• _Text passage_:
Decreased food intake, difficulty on drinking adequate amounts of fluids, and iron & calcium supplementation can reduce frequency in bowel movements. Is there something you can do?

First, you would need to assess if there is a medical condition that is somehow impeding the proper function of the gut. The GI tract, from the esophagus to “down there”, has different types of tissues which have different motility activities, each affected by the stimulus of the nerves to being physically active to the type of food you eat.

Constipation may be due to low fiber, liquid and food intake, and inactivity. It is very common while on the pre-op and the immediate post-op since there is not enough bulk at the gut to promote bowel movements. Increased physical activity, fluid and fiber intake are necessary to alleviate constipation. If these do not provide relief, you may need to take a stool softener or laxative such as milk of magnesia.

Reduced bowel movements may be very uncomfortable, follow these simple guidelines to PREVENT constipation

·       Before surgery, make sure to include some fiber, and enough fluids.

·       Bowel movements on a liquid diet are not usually regular. Right after surgery sip water all day long! continue sipping and make it a lifetime habit. You should be drinking a minimum of 32 oz at the early stages, aim for 64 oz daily.

• _Task requirements_:
a – Answer these questions from the text on constipation:
(i) Besides decreased food intake and difficulty drinking enough fluids, what does the text say can reduce the frequency of bowel movements?
(ii) What stool softener or laxative does it give as an example?
(iii) What is the minimum daily amount of water to drink at the early stages, and what amount should one aim for?
b – Carry on the text on constipation from its last sentence.

[Dataset records]
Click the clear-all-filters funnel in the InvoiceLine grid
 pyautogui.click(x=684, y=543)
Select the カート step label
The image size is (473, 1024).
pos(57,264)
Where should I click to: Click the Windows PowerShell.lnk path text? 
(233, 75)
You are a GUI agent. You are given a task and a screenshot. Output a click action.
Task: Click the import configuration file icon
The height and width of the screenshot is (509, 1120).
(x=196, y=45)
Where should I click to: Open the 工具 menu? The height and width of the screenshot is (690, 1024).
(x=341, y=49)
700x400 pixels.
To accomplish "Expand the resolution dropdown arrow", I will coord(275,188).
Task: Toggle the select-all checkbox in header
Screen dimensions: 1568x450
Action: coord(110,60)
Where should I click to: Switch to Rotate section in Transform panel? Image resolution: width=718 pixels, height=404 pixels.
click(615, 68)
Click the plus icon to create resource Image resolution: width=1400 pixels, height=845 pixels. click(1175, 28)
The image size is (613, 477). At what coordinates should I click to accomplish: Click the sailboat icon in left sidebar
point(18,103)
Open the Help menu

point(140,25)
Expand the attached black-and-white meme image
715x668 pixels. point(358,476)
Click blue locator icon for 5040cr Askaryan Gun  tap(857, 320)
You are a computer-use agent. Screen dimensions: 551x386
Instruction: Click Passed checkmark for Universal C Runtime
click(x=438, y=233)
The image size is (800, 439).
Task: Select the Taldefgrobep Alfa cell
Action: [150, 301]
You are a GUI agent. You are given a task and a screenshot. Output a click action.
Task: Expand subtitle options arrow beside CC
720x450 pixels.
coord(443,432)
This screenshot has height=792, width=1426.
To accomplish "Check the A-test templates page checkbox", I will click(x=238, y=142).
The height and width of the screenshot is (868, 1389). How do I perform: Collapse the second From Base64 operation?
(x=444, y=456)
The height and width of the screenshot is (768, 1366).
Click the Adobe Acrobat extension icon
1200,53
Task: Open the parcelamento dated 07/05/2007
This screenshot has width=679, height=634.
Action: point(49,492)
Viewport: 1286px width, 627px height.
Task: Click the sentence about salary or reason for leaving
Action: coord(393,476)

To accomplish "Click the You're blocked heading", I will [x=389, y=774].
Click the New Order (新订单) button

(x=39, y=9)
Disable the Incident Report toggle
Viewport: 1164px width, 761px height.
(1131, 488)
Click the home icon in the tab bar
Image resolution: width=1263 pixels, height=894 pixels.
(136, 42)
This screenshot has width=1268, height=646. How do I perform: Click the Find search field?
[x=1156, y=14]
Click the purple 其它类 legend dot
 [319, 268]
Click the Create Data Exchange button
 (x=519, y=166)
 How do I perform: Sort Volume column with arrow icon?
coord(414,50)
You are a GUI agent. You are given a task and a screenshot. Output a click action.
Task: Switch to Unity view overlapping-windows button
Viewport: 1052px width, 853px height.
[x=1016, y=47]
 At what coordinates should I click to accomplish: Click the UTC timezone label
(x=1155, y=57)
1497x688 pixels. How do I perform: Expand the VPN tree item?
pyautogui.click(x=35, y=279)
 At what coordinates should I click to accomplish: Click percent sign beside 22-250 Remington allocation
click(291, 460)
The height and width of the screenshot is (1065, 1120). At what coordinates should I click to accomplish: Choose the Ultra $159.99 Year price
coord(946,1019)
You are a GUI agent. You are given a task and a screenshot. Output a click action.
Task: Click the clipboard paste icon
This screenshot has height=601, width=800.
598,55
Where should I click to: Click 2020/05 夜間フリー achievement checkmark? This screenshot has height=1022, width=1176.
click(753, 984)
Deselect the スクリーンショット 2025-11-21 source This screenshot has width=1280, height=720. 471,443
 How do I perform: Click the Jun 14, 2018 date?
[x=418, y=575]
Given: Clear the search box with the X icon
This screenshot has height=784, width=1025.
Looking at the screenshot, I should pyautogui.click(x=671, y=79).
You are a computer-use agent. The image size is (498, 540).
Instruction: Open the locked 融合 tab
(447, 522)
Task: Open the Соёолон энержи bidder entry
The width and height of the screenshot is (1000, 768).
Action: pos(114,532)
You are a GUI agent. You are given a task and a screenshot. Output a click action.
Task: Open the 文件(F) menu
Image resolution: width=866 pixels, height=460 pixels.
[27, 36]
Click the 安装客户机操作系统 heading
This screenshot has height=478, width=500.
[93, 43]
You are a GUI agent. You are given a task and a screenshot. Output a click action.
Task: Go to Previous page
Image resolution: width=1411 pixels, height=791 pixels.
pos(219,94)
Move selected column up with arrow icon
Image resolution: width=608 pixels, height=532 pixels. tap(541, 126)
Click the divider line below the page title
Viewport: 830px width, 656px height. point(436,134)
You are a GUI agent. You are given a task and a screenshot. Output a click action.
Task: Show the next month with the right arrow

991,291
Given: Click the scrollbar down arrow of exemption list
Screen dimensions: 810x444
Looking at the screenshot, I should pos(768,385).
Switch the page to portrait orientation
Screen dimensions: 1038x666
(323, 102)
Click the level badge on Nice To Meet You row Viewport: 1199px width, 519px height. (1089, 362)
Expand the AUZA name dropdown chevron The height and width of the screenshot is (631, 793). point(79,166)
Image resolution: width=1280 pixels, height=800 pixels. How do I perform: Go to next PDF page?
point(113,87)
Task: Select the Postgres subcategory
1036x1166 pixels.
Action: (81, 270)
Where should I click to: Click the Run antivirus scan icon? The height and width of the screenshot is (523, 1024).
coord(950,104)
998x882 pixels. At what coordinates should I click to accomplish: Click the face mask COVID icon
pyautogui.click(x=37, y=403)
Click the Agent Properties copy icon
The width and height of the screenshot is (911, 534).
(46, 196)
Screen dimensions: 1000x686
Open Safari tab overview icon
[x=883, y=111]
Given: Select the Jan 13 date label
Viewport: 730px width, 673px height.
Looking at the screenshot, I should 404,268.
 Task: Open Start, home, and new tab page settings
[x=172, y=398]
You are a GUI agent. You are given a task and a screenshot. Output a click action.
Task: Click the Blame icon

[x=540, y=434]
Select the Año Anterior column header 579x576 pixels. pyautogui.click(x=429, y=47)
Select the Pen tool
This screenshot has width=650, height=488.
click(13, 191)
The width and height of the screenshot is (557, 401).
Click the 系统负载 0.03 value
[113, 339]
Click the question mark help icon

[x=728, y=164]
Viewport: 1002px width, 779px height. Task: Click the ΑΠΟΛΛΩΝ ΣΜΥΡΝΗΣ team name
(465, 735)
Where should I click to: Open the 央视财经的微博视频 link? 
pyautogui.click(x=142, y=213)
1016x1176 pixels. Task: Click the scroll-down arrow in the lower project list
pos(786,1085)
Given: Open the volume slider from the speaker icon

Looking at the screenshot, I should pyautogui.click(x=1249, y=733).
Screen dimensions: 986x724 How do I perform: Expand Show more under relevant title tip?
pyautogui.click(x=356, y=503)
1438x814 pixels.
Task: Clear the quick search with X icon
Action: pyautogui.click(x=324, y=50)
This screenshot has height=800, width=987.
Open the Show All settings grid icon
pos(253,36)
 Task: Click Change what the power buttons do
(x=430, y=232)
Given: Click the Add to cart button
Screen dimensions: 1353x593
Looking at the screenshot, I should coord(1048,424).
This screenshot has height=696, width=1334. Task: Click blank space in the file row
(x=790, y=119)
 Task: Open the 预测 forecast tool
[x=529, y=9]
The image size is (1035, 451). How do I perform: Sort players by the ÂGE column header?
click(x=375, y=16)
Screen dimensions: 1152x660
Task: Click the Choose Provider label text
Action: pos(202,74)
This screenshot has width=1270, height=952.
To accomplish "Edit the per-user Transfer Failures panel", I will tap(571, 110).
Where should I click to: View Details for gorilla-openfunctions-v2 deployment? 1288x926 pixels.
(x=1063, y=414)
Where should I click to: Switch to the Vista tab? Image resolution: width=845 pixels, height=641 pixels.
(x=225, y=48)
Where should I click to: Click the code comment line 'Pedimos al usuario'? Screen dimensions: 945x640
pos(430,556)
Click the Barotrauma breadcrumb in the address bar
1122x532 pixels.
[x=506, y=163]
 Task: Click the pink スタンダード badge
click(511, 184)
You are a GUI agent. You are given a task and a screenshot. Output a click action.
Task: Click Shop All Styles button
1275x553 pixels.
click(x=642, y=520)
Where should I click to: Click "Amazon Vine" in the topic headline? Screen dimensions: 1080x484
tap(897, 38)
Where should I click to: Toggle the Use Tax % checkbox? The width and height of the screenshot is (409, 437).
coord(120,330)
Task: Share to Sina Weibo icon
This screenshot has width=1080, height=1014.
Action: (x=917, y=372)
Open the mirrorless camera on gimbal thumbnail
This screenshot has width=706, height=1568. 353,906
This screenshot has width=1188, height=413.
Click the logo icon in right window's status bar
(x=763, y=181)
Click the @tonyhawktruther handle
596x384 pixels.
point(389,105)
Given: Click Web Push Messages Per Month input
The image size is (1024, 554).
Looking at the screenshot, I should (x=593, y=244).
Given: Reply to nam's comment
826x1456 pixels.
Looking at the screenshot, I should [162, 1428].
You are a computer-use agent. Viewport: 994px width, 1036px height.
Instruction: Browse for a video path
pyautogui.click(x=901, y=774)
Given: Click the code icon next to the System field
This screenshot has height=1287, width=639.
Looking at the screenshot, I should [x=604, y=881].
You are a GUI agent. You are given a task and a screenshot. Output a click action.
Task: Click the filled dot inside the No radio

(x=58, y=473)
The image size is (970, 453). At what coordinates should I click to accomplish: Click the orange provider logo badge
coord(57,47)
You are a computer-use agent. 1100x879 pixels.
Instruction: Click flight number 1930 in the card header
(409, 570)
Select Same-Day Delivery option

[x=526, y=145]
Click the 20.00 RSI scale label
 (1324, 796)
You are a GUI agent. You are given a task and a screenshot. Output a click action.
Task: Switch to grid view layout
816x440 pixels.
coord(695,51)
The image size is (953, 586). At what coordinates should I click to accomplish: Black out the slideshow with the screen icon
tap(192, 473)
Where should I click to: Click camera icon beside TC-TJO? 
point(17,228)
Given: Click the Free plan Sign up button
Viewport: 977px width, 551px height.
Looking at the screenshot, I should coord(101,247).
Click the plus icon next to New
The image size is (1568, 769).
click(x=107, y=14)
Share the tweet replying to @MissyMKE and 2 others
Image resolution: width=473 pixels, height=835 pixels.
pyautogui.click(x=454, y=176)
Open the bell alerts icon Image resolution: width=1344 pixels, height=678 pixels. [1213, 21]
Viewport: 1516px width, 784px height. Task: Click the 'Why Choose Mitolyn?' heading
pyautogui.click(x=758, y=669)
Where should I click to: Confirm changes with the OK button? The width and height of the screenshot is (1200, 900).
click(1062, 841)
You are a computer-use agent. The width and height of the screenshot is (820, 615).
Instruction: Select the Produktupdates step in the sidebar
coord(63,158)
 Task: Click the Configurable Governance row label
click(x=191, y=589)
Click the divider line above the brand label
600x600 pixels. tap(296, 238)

• _Numbered answers_:
a –
(i) Iron and calcium supplementation.
(ii) Milk of magnesia.
(iii) A minimum of 32 oz, with an aim of 64 oz daily.

b –
·       Introduce your iron and calcium supplementation gradually; remember to take them 2 hours apart for better absorption. You may stop taking your supplements for a brief period of time until your bowel movements are restored. If your multivitamin includes iron, you may stop taking it temporarily until constipation resolves. Bariatric calcium should be in the form of citrate calcium to prevent constipation.

·       Probiotics help promote gut function. Include probiotics from natural sources as plain yogurt or fermented foods and from supplements.

·       Begin taking supplemental fiber (gradually, once tolerated after surgery) as part of your daily routine.

·       Avoid diuretics such as caffeine, included not only in coffee but sodas and some teas too.

·       Some medicines like pain medication can slow bowel function, consult your physician before making changes in medication.

·       Move! Walking and exercise promote motility at the gut.

If the pipes get clogged, follow these recommendations for CONSTIPATION relief

·       Drink plenty of water (48-64 oz/day). Sip continuously.

·       Add prune juice to your protein shakes. Or, blend in one pitted prune into your protein shake.

·       Increase fiber intake from fruits and vegetables, follow food or liquid texture guidelines as described at each stage.  Once at the solid stage, fruit and vegetables should be the main sources of fiber.

·       Fiber supplements mixed with water are usually safe and can be effective. You may include fiber like Metamucil, Fibercon, Benefiber, Colon cleanse, PGX or Citrucel.

·       Walking and staying active helps restore bowel movements. Increase your physical activity!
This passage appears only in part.